Nvidia just has way more people to spare on driver optimizations. So the only games where AMD has a sizeable lead are the ones designed on AMD hardware.
 

Thanks for those links. I didn't catch those follow up articles by Scott.

One thing Scott says in his article:

One of the tougher questions we had for AMD, in the wake of our discovery of these latency issues and their subsequent move to fix them, was simply this: how can we know that we won't see similar problems in the future? Dodd addressed this question directly in our correspondence, noting that AMD will be changing its testing procedures in the future in order to catch frame latency problems and prevent them:

Up until this point we had mostly assumed that there were occasional flickers in frame rate, but we had thought these were related to the fact that modern games mostly have streaming architectures and limitations of scheduling in the OS. We definitely will start regular measurements to ensure we track improvements, and stop regressions.
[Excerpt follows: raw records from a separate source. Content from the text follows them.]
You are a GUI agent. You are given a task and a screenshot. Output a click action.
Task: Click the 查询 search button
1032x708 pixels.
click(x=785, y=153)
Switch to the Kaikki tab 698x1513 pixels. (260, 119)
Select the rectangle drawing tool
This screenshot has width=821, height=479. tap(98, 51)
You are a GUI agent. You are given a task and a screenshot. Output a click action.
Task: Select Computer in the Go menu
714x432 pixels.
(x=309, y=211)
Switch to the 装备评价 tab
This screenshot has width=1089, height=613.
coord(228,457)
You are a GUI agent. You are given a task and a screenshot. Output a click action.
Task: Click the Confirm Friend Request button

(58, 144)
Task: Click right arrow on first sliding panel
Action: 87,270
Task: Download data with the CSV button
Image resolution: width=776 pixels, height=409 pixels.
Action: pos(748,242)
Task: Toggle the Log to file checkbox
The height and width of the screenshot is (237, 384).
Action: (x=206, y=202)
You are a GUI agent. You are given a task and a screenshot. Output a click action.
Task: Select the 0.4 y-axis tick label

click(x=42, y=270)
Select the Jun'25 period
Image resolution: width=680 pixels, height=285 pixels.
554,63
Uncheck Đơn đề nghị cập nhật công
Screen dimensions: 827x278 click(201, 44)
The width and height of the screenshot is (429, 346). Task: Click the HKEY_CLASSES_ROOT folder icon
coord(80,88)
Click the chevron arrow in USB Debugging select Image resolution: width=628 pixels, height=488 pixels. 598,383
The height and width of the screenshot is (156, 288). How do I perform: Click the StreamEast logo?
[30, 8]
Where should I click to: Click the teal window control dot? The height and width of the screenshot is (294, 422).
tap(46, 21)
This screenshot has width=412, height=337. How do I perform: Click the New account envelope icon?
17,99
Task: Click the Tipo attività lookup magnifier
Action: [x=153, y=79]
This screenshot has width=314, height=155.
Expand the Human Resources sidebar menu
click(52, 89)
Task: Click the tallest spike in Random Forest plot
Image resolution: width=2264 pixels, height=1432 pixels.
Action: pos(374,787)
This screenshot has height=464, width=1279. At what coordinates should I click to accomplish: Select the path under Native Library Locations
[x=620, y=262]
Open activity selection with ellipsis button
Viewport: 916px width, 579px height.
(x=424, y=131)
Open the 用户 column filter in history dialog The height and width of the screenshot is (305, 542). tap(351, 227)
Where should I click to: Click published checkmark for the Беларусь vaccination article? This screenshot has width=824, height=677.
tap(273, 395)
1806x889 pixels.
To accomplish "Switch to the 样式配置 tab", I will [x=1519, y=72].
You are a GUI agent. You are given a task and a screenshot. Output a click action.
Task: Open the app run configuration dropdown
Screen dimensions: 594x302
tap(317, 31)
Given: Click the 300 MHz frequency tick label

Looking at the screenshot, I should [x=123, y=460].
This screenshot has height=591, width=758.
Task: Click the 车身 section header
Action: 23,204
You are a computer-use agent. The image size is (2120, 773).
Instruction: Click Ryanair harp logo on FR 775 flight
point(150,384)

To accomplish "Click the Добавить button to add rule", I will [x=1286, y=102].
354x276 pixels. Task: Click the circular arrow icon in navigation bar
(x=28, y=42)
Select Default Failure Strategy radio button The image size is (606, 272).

Long term, we want to work with game developers and Microsoft to ensure these kinds of latency issues don't keep cropping up.

That's exactly the sort of answer we want to hear, and we'll be watching and testing future Radeon drivers and GPUs in order to see how well AMD executes on that plan.

I think AMD has been let off the hook too much recently then. Many reviews seem to be lacking any frame rate latency measurements. Even [H]'s own review of the Radeon 480 did not have frame latency measurements although the VR reviews do make up massively for them.

Maybe a question for the [H] editorial crew, do video card reviews have to take their VR performance into account, or is VR performance going to be strictly kept within VR benchmark reviews?
 
Yeah, I agree: the playable settings comparative reviews have been ditched by [H]. I've stopped reading those reviews just because they now provide less information than TechPowerUp and Anandtech.

TechReport still does the latency tests though, and the RX 480 had pretty decent latency scores.

AMD's Radeon RX 480 graphics card reviewed

So yes, AMD is keeping on top of these things even today. They've obviously kept their word that they would fix their QA.

But for anything not mainstream, you *could* see higher latency.
 
Maybe a question for the [H] editorial crew, do video card reviews have to take their VR performance into account, or is VR performance going to be strictly kept within VR benchmark reviews?

These will remain two separate entities since the way each is evaluated is tremendously different.